The objective of this systematic review and Bayesian model-based network meta-analysis of RCTs was to examine the efficacy of four major types of exercise (aerobic, resistance, mixed, and mind-body) on depression, as well as the dose-response relationship between total and specific exercise and depressive symptoms. People aged 18 years or older with a diagnosis of major depressive disorder, or a depressive symptom score above a threshold as determined by a validated screening measure, implemented one or more exercise therapy groups, and assessments of depressive symptoms at baseline and follow-up were included. The authors found:

  • Forty-six RCTs (3164 people) were included.

  • All exercise types improved depressive symptoms:

    • Aerobic (SMD = -0.93; 95% CI: -1.25 to -0.62)

    • Mind-body exercise (SMD) = -0.81; 95% CI: -1.19 to -0.42)

    • Mixed (SMD = -0.77; 95% CI: -1.20 to -0.34)
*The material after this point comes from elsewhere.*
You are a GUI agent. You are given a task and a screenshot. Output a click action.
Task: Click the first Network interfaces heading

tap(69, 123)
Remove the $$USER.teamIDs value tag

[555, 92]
    • Resistance exercise (SMD = -0.76; 95% CI: -1.24 to -0.28)

  • The  metabolic equivalent of task (MET) is a measure of the ratio of the rate at which a person expends energy, relative to the mass of that person, while performing some specific physical activity compared to a reference, currently set by convention at an absolute 3.5 mL of oxygen per kg per minute.

The dose-response meta-analysis showed a u-shaped curve between exercise dose and depressive symptoms.